Colloque : « The aura of the word in the early age of print (1450-1600) »

This conference applies Walter Benjamin’s famous concept of  aura, namely the unique existence of the work of art at the place where it happens to be, to different instances of early modern writing. The notion of aura has been influential in art history. It made scholars reflect on, for example, the interaction of a painting or a sculpture and the place where it was/is exhibited, or on the differences between original works of art and copies. It has received far less attention in the study of literature and other instances of writing, however, especially those produced after the onset of print. While medievalists still pay attention to the individual manuscript in which a text came down to us, early modern studies tends to treat text as something abstract and intangible that can be transferred from one context or material support to another without change of meaning. Scholarship on the impact of print during the early modern period has focused almost exclusively on the ways in which print affected the dissemination of abstract knowledge and ideas rather than the material manifestation of texts.

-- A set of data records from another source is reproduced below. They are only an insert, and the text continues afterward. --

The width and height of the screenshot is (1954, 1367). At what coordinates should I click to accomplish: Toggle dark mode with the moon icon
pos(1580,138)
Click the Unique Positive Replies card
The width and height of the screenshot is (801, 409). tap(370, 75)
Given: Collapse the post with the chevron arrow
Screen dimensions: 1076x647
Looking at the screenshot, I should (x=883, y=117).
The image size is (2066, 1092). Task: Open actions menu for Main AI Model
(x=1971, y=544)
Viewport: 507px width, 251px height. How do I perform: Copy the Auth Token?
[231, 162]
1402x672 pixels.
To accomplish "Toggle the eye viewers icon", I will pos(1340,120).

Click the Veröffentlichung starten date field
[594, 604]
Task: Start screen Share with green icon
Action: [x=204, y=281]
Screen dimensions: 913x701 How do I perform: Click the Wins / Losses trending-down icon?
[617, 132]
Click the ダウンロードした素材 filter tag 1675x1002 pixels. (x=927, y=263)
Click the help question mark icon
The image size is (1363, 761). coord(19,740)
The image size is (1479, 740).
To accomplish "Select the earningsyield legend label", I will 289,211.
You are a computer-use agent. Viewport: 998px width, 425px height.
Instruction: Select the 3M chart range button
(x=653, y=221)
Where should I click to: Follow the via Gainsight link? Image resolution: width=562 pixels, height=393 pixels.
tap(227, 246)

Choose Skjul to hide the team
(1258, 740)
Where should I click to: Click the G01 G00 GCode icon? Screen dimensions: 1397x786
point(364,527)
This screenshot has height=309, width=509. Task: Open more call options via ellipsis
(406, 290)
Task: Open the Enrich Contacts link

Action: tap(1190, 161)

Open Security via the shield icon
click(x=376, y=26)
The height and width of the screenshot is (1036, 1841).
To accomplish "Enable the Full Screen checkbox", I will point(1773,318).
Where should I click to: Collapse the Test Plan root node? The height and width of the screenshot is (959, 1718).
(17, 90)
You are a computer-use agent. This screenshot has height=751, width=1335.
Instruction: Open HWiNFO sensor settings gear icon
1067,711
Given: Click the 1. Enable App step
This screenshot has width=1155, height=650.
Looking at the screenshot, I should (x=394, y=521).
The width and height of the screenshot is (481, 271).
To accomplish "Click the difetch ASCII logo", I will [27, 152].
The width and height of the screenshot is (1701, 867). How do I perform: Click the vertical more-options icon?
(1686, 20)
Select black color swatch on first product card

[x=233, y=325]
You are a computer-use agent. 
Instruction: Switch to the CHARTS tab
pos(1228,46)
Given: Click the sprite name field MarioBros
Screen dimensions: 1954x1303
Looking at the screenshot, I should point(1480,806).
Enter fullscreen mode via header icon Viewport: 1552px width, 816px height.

There are, however, numerous indications that, during the early modern period, the place where a text happened to be, as well as the object it was written or printed on, could affect the meaning and function of that text. Pre-modern forms of writing, such as, for example, the illuminated manuscript, inscriptions on objects and buildings and the veneration and burning of books or pieces of paper containing religious writings continued to be important after the invention of the printing press. The early modern period also saw the appearance of new auratic practices like the veneration of the artist’s signature and the Reformation text altarpiece. All of these examples make us wonder if the visible word might not have been perceived as more than a purely functionalist medium in the early modern period.

The aim of this conference is to ascertain if, how and to what degree movable type influenced the early modern significance of the aura and appearance of the word. This will be done through a series of papers that reflect on how texts could gain or bestow meaning through their relationship to their material support and physical contexts or in the process of the act of writing itself. What was the significance of the unique existence of writing at the place where it happened to be? And what about the moment when, the way in which and the person by whom it was created ? Did writing lose its aura when mechanically reproduced, as Benjamin believed to have been the case for images? Was it altered, or, as the German art historian Horst Bredekamp has argued for devotional images, unaffected by it ?

The question of the aura of early modern text relates at the same time to the content, the material manifestation and the social and cultural contingency of language. Its relevance also transcends narrow temporal and national boundaries. The Aura of the Word in the Early Age of Print therefore has a deliberately broad interdisciplinary and international approach. Speakers come from a variety of fields (literary history, art history, cultural history, architectural history) and of scholarly traditions (notably European and North American). Their papers will explore different instances of writing (in print and manuscript, in books, on scraps of paper, on paintings, liturgical objects and in buildings) from a wide geographical area (The Low Countries, France, Germany, the Italian Peninsula, New Spain), in a variety of languages (French, Dutch, Hebrew, German and Spanish) and from a broad temporal framework (1450-1600). Since the theme of the conference relates to the materiality of text, the programme also features a visit to the print collections of the Royal Library.